> [Requirements]: Reproduce the lines below without changes, starting at the first line and ending at the line that contains "click(162, 365)", with both of those lines included.

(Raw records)
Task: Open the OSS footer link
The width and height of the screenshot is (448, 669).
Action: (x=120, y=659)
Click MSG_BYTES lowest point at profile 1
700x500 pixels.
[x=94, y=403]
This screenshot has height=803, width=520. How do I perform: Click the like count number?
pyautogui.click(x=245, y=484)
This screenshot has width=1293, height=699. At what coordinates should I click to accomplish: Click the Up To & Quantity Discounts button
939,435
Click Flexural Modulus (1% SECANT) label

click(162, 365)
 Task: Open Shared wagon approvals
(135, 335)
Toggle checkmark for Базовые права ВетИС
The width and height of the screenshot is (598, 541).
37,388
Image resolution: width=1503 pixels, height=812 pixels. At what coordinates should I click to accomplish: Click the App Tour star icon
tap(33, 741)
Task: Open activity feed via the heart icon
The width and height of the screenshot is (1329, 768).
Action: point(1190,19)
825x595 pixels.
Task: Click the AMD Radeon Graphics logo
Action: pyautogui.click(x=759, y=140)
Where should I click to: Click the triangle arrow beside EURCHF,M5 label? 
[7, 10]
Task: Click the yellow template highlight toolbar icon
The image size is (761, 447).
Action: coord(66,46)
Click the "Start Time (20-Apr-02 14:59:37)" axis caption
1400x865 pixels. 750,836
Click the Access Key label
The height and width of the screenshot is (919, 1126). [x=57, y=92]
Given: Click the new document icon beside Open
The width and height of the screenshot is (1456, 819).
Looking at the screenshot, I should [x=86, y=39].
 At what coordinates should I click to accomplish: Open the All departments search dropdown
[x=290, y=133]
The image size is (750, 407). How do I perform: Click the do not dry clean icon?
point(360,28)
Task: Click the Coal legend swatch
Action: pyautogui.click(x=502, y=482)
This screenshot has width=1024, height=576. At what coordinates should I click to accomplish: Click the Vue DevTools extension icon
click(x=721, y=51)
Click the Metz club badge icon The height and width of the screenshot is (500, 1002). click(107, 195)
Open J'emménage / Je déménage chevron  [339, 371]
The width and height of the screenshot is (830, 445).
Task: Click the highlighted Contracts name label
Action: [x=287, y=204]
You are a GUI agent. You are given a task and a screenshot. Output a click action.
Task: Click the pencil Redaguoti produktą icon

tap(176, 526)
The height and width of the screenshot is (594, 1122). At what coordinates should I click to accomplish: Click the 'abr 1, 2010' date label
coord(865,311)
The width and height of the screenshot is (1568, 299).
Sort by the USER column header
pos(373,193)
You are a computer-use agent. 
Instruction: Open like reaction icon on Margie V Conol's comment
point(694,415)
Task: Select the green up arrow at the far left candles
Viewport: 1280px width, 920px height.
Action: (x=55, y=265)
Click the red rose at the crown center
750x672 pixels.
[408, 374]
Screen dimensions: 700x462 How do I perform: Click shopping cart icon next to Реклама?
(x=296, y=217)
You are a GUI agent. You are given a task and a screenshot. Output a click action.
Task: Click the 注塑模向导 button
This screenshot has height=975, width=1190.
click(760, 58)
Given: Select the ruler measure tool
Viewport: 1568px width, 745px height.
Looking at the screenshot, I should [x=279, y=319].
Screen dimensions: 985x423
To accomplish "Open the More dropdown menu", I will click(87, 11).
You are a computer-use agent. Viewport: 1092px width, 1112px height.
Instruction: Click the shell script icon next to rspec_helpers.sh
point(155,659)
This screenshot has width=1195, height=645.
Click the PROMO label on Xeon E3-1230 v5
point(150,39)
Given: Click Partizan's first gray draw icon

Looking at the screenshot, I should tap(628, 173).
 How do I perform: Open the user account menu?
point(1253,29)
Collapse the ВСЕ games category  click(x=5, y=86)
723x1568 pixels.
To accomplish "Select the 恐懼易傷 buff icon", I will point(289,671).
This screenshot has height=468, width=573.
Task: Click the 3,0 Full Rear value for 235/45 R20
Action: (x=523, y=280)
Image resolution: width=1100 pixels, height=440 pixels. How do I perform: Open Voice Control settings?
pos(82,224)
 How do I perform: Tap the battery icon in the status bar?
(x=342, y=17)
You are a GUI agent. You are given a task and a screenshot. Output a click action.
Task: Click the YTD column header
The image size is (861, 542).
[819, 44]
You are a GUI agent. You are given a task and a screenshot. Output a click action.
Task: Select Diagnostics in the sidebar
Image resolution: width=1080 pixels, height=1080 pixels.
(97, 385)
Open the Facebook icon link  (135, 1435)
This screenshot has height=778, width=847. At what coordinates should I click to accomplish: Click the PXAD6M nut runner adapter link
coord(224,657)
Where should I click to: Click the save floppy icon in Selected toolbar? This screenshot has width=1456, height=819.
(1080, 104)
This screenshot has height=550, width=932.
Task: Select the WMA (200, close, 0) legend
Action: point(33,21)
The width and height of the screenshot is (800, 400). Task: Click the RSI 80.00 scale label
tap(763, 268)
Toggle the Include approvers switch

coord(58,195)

> [Expected output]:
Task: Open the OSS footer link
The width and height of the screenshot is (448, 669).
Action: (x=120, y=659)
Click MSG_BYTES lowest point at profile 1
700x500 pixels.
[x=94, y=403]
This screenshot has height=803, width=520. How do I perform: Click the like count number?
pyautogui.click(x=245, y=484)
This screenshot has width=1293, height=699. At what coordinates should I click to accomplish: Click the Up To & Quantity Discounts button
939,435
Click Flexural Modulus (1% SECANT) label

click(162, 365)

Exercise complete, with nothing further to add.